So I see, that this was not the typical workload...

I suggested minra, because it solved a similar problem at one of my students company (I'm a NetApp instructor):
Volume was used as backup target for TSM, lot's of Buffer related CPs, bad performance.
Since it didn't make any sense to try and 'read ahead' (and was suggested by NetApp), they turned it off on this volume. Solved the performance problem (and the buffer-related CPs)...

Extents are good for certain databases, 'space_optimized' is a setting that balances space usage and performance...

Since the 3240 doesn't have a lot of memory, FlexShare settings (e.g. Cache policies) that give ONTAP hints on how to use it's memory most efficiently (and where not to waste it) might also prove helpful.
E.g. minimizing FlashCache for volumes where it's not needed (e.g. Log-Volumes). Hint: you can dynamically set and re-set these policies.

Hope that helps

Sebastian


On 11/27/2013 10:21 AM, Alexander Griesser wrote:

Hi Sebastian,

 

well, in this particular case, the client was doing some heavy database restore operations, so it was mostly write.

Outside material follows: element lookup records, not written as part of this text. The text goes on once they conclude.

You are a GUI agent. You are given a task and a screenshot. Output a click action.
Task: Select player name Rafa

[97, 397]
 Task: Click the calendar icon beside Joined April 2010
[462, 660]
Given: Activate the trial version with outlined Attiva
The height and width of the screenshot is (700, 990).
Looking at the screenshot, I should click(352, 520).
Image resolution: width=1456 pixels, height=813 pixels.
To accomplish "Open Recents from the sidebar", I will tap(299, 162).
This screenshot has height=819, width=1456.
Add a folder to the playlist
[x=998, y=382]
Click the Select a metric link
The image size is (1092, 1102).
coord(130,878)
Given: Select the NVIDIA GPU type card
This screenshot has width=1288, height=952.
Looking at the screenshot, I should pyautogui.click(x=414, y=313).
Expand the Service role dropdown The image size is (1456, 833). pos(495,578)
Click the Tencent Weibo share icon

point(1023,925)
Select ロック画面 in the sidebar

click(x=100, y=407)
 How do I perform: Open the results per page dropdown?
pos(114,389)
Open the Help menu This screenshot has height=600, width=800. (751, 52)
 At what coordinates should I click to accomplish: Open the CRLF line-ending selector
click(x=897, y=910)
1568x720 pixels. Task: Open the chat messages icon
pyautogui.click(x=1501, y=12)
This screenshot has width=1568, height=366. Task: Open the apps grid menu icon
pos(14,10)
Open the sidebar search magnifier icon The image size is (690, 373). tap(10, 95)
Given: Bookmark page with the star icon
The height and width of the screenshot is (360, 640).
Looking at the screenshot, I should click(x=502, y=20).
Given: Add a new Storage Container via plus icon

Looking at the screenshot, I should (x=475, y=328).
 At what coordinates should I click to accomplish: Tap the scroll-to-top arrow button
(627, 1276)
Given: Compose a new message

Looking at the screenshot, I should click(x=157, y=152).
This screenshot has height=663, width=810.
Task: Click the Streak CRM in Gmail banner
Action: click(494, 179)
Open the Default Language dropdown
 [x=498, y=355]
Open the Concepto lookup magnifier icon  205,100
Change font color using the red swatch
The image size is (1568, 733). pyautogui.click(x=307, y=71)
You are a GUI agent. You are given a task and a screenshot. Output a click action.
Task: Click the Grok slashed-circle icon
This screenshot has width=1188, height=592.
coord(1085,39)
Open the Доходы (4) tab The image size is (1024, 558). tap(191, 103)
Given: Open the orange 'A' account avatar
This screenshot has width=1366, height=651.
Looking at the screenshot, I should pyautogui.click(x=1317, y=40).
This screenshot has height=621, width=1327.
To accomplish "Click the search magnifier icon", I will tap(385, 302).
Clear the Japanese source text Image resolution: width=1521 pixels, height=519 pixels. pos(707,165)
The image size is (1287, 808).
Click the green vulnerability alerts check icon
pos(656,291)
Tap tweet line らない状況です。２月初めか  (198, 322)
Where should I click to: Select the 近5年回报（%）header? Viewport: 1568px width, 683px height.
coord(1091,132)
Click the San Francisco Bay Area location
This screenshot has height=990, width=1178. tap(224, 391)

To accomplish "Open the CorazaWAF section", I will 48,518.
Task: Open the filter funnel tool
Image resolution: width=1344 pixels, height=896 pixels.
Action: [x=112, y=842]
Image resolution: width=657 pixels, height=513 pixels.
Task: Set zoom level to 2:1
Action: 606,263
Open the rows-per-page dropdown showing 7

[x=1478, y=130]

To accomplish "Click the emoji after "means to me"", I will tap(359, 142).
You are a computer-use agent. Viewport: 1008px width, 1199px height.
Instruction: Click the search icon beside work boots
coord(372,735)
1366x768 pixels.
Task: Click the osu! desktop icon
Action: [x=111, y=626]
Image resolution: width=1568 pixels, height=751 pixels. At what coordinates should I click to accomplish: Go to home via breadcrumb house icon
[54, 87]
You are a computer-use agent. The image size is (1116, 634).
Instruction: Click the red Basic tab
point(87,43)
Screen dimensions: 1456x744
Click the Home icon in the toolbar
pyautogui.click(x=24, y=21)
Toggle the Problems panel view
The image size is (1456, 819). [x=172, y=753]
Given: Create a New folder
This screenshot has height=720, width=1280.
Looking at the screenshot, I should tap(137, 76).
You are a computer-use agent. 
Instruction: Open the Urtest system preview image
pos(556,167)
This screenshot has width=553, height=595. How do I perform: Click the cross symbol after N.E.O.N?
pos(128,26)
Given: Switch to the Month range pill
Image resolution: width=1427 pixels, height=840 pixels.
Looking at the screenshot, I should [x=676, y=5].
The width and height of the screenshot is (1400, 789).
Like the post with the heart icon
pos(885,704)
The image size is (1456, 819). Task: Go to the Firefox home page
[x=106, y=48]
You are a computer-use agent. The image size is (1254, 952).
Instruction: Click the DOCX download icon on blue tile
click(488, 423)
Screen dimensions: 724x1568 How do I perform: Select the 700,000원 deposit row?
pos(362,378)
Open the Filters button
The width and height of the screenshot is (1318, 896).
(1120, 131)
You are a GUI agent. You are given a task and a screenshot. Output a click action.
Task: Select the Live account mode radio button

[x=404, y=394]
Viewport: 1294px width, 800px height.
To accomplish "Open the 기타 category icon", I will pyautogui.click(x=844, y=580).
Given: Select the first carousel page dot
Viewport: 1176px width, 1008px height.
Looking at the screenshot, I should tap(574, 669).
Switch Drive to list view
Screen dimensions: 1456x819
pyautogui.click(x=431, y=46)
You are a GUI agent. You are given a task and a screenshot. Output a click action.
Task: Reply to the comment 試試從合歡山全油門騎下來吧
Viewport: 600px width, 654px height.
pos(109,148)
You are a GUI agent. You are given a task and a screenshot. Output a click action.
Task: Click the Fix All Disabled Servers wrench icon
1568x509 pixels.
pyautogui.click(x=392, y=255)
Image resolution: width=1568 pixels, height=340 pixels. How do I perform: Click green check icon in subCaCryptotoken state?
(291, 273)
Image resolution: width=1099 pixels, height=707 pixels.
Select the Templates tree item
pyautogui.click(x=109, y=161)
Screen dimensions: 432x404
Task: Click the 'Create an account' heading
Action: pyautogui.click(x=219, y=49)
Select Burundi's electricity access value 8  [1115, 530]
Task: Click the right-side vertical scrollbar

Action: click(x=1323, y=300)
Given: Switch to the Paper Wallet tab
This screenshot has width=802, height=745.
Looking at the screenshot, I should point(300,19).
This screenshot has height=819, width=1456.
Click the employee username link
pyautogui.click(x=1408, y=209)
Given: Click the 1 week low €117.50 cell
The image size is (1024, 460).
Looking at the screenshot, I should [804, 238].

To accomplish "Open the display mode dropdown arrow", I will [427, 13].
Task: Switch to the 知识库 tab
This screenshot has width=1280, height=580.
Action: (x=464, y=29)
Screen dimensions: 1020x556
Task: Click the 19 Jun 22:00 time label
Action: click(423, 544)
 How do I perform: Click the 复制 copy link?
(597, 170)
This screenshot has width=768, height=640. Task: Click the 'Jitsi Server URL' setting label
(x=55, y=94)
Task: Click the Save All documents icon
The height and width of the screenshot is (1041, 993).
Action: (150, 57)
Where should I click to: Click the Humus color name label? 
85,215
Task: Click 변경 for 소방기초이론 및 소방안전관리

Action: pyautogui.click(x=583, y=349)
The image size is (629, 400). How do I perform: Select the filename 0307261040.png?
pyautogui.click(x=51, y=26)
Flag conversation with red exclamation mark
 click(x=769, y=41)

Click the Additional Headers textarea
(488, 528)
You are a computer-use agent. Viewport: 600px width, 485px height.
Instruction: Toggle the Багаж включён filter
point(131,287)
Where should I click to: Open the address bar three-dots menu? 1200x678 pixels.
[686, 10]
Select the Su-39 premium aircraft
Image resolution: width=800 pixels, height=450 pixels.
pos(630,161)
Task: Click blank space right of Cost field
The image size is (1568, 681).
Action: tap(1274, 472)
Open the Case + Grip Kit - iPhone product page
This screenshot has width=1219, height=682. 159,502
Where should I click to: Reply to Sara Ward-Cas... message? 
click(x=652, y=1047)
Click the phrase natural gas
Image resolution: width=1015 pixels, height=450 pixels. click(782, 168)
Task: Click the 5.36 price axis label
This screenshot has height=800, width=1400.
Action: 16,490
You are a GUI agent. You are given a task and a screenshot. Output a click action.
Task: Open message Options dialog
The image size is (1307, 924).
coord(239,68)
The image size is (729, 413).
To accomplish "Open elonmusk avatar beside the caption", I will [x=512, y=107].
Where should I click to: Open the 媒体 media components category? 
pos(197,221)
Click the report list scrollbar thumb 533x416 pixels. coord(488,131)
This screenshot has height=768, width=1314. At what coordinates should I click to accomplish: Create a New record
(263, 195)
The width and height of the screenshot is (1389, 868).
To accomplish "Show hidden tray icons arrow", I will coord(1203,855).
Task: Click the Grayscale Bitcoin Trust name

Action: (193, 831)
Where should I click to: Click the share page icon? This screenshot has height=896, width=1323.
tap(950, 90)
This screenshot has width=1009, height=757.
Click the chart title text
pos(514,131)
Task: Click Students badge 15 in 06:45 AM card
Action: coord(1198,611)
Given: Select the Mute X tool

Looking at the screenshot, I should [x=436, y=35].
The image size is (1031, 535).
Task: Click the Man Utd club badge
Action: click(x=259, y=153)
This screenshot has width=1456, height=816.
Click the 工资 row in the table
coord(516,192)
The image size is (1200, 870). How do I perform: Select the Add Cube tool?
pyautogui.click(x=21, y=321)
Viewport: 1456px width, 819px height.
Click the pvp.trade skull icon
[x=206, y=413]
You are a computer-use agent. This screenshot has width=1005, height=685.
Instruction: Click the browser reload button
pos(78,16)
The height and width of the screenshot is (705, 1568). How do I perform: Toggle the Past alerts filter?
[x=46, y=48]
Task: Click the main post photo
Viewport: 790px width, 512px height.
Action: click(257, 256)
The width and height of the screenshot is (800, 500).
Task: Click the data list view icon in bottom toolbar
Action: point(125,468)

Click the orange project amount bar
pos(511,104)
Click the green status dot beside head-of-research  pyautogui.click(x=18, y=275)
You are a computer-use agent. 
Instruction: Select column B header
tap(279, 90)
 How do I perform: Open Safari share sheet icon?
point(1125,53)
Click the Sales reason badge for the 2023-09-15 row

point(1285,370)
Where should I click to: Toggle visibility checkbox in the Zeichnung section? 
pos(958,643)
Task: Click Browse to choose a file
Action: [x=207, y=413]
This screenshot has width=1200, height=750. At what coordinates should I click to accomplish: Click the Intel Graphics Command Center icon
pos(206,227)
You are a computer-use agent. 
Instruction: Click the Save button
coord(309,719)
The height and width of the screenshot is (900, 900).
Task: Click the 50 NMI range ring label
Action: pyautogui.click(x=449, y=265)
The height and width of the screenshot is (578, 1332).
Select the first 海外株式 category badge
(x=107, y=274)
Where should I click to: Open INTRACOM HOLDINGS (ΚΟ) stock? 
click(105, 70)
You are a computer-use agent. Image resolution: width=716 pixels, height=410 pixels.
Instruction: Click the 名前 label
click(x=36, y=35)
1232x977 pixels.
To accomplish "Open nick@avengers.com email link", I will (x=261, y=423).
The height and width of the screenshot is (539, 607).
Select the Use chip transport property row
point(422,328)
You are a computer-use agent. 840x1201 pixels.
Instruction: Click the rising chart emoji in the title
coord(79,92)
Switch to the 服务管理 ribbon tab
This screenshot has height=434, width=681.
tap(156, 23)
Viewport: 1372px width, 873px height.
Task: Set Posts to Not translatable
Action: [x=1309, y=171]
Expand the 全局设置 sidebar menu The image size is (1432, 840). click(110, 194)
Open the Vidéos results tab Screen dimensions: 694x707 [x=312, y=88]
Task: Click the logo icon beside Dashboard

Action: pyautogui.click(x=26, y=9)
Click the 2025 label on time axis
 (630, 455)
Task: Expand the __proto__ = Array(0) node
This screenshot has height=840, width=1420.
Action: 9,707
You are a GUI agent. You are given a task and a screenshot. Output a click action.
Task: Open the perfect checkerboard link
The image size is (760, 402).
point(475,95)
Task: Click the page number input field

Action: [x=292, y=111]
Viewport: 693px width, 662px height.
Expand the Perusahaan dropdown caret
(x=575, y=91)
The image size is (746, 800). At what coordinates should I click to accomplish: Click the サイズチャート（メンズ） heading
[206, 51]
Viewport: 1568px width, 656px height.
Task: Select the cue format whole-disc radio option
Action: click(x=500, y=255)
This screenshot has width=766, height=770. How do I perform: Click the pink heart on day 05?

I guess „minra“ stands for minimal read ahead, right? Didn’t try that yet – no_atime_update is set to off and I haven’t changed that – but it probably makes sense to set that on volumes containing only LUNs, so I guess at least activating no_atime_update can’t hurt in this case, right?

 

Maybe it would help if I knew what the M stands for to better understand what’s going on and what’s the cause for that… So right now I’m just guessing and changing options on the volumes without knowing the possible impacts can turn out bad :-/

 

Can you explain why you would suggest to turn on minra and change extent to space_optimized?

 

Thanks,

 

Alexander Griesser

System-Administrator

 

ANEXIA Internetdienstleistungs GmbH

 

Telefon: +43-5-0556-320

Telefax: +43-5-0556-500

 

E-Mail: ag@anexia.at

 

Anschrift Hauptsitz Klagenfurt: Feldkirchnerstraße 140, 9020 Klagenfurt

Geschäftsführer: Alexander Windbichler

Firmenbuch: FN 289918a | Gerichtsstand: Klagenfurt | UID-Nummer: AT U63216601

 

Von: Sebastian Goetze [mailto:spgoetze@gmail.com
Gesendet: Mittwoch, 27. November 2013 10:15
An: Alexander Griesser; toasters@teaparty.net
Betreff: Re: Consistency Point Type M

 

Hi Alexander,

hmmmm. Only ISCSI. Lot's of writing, hardly reading.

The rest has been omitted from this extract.